If a local entity must be involved in the fund marketing process, how is this rule satisfied in practice?
There is no requirement for a local entity to be involved in the fund marketing process.
What restrictions are there on intermediaries earning commission payments in relation to their marketing activities in your jurisdiction?
There are no restrictions on intermediaries earning commission payments in relation to their marketing activities in the Cayman Islands.
What are the main legal vehicles used to set up a retail fund? How are they formed?
The statutory and regulatory framework in the Cayman Islands has typically attracted funds that seek investment from high net worth individuals and other sophisticated and institutional investors, rather than funds aiming to raise money through retail channels. The minimum initial subscription in respect of CIMA-registered funds is US$100,000, although there are regulatory categories that would facilitate the registration with, or licensing by, CIMA, of funds wishing to raise money from sub-institutional investors.
The choice of vehicle and the approaches to their formation are the same for non-retail funds (see question 23).
Laws and regulations
What are the key laws and other sets of rules that govern retail funds?
The key statutory and regulatory provisions that apply in respect of retail funds are the same as those that apply in respect of non-retail funds.
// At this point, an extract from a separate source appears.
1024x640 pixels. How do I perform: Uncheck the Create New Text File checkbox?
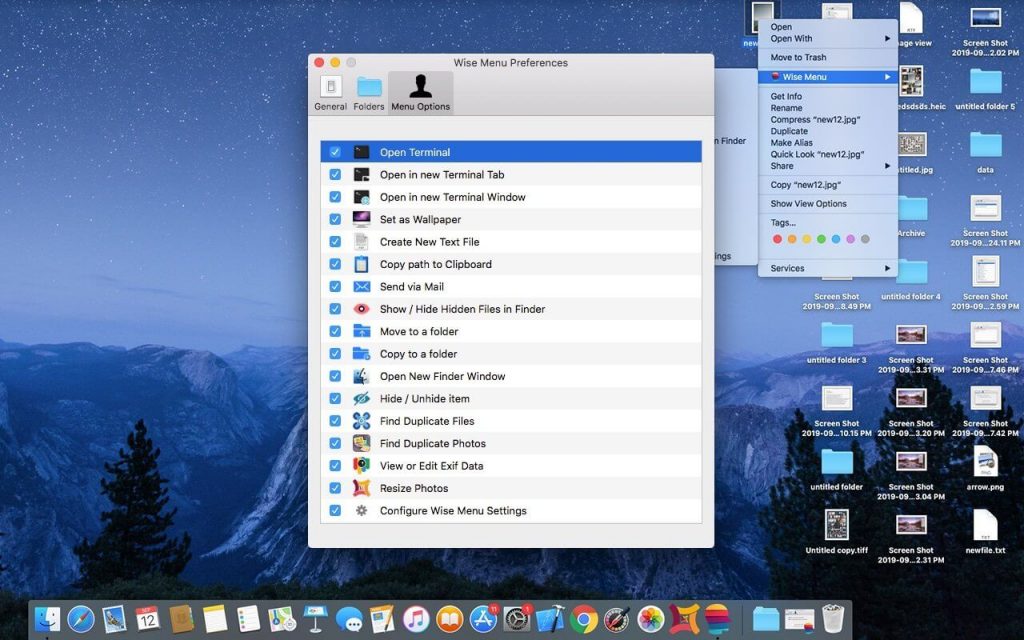click(x=335, y=242)
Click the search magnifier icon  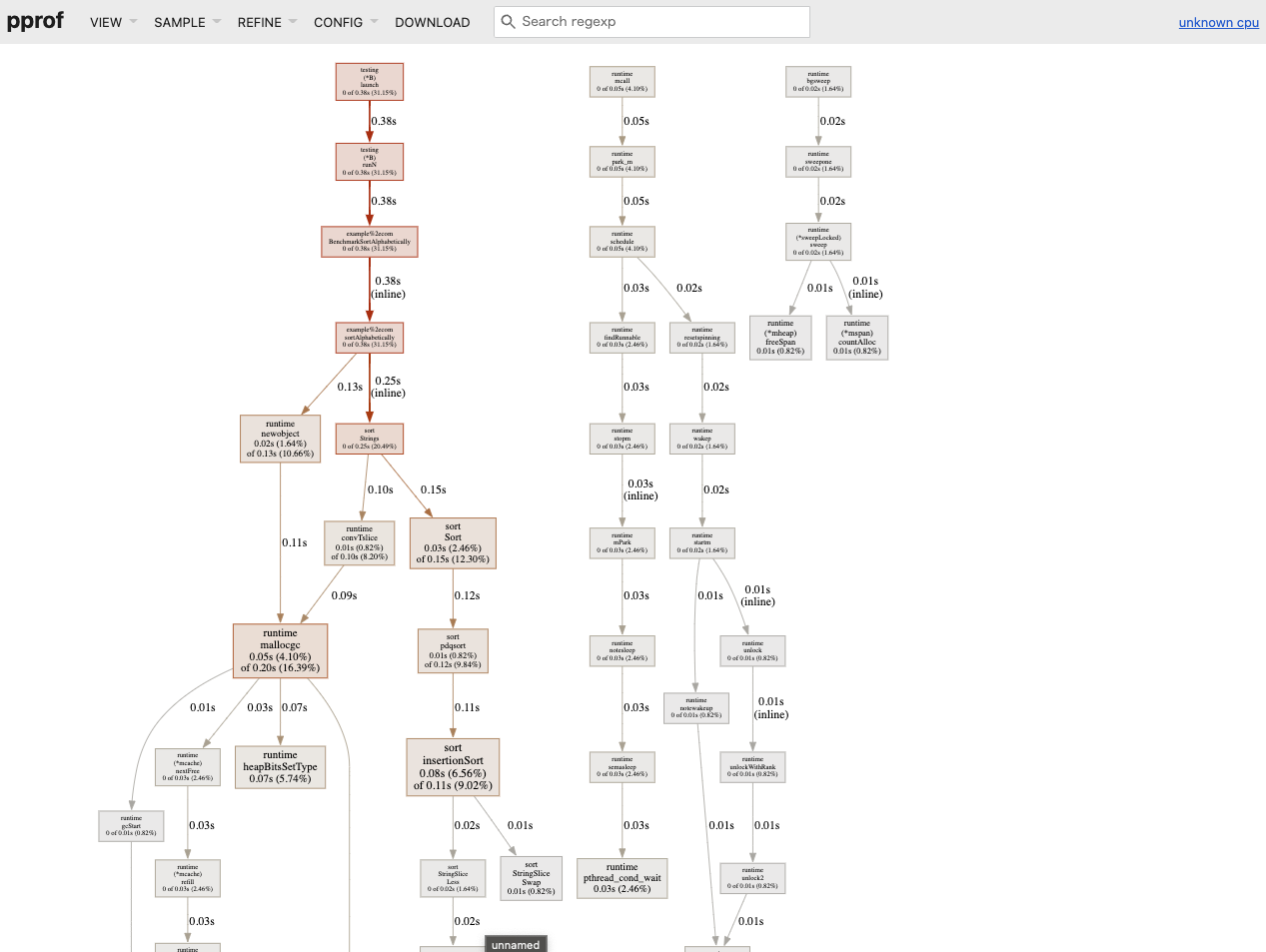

The Retail Mutual Funds (Japan) Regulations (as amended) (the Regulations) apply specifically to Cayman Islands retail mutual funds marketed to Japanese investors. The Regulations allow for mutual funds that are licensed under the Mutual Funds Law that have been, or are intended to be, exclusively offered to Japanese retail investors to comply with certain securities laws and regulations of Japan (see question 24).
Must retail funds be authorised or licensed to be established or marketed in your jurisdiction?
A retail fund is, for the most part, subject to the same regulation and licensing as a non-retail fund; however, the options for the regulatory class that a fund might fall under are more limited for retail funds. A retail fund can be a licensed mutual fund, an administered mutual fund or a registered mutual fund (see question 25).
Who can market retail funds? To whom can they be marketed?
See questions 7 to 10.
Managers and operators
Are there any special requirements that apply to managers or operators of retail funds?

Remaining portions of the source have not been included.